Words: John Murry, Illustration: Craig Carry

theconnells_ring

When I was a kid there was a division that existed — and still does — between what Deep Southerners and the rest of the United States had access to musically. I was unaware of what I was exposed to at home; the grand tradition of a blues that might have been founded in the Delta but made it’s home in the Hill Country of Mississippi that I was raised in. There people like R.L. Burnside and Junior Kimbrough and Kenny Brown and Otha Turner took essentially all of what the state of Mississippi had created and distilled it into a jump blues that played off of backbeats and dropped beats and ferociously wild slide guitar sounds. I used to stare at the hands of those men and others, like Cary Hudson, who married it to a native melancholic country feel at times or a Southern Rock indebted to the truer intents of that genres founders. I didn’t know at the time that I was blessed by the distance between Tupelo and Memphis; that I was quite literally watching something far more real and visceral than anything I’ve encountered since. Country music crafted by folks who moved to Nashville from God knows where had almost completely replaced the music of my childhood: the gospel songs my mother (quite out of tune) sang happily around the house, the Country radio that one could still trace back to The Grand Ol Opry, and the “oldies” stations that once filled the air with the sounds of Malaco and Muscle Shoals and Stax and Motown and Sun. All was replaced by “classic rock” and a new country music that more resembled “classic rock” than what we knew. I moved to Memphis and heard a great deal — too much almost — and was able to hear myself amongst the music I heard there. But before I left for Memphis, there were a few things that changed me completely.
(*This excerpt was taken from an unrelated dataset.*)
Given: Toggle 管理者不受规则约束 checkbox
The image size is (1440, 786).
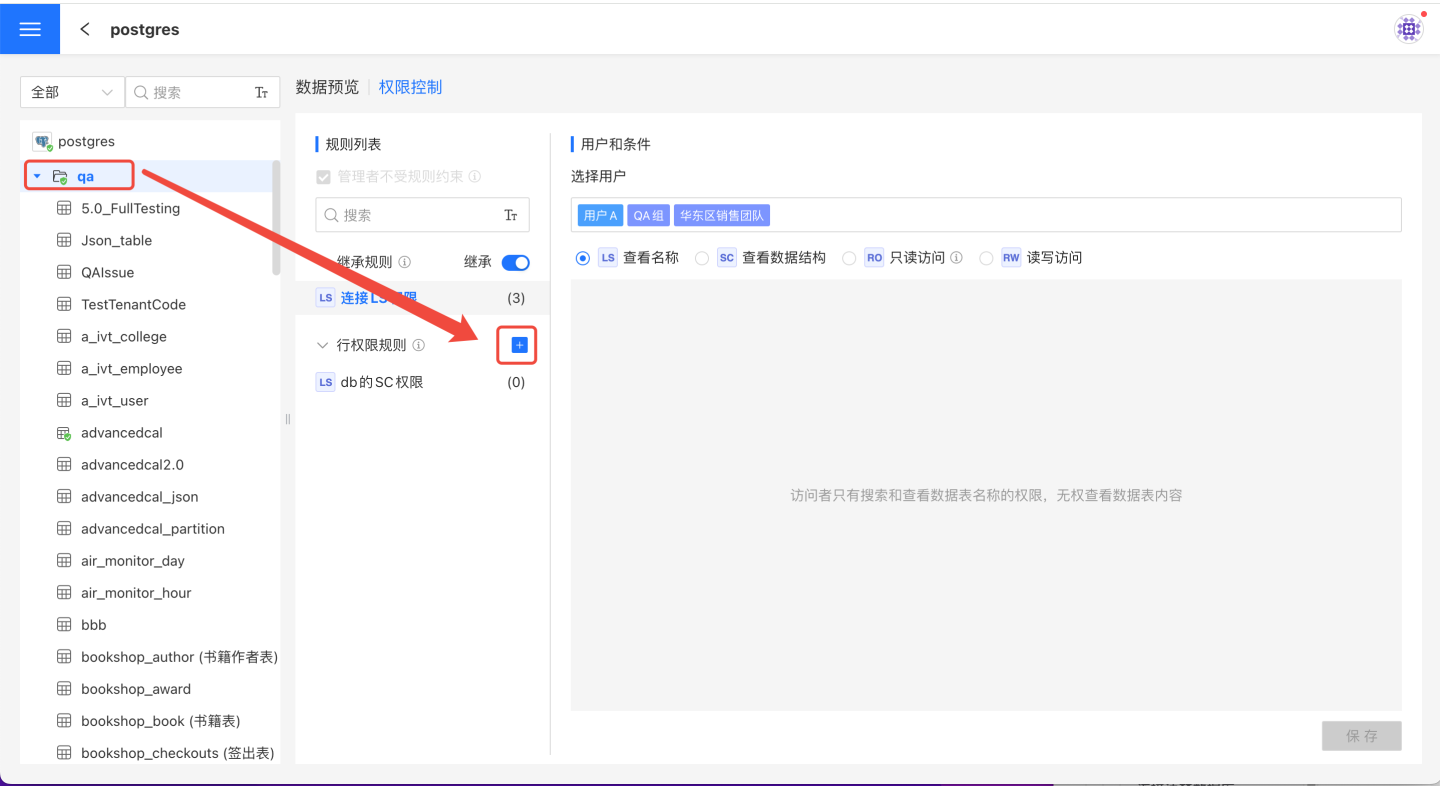Looking at the screenshot, I should (323, 177).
I’m unable to pick a single record. But there was a record that I — on some visceral level — connected to and will unabashedly call genius. Bob Dylan and Bruce Springsteen, perhaps, changed everything for me. As did Joe Strummer and The Clash. But I was a kid first…. And being a kid, a disaffected one at that, I suppose, I heard a record that’s stayed with me for many, many years. One created by a pair of North Carolina attorneys (by trade) and their band. We didn’t have The Smiths. We had The Connells. ‘Ring’ might’ve made splashes in places, but all I knew were the lakes near my home. They’d play in Oxford, MS and I’d go — too young to get in but somehow still managing to. I felt surrounded by people who must not have paid much attention to their lyrics, fraternity members in pressed khaki pants drawn — I guess — to little more than distorted guitars and Peele Wimberley’s great drumming. It confused me; like watching men from the North take over Beale Street did later — me realizing hip hop was the blues of Memphis, of the new America. That changed me, too. So many things did. But I could hear myself in that band.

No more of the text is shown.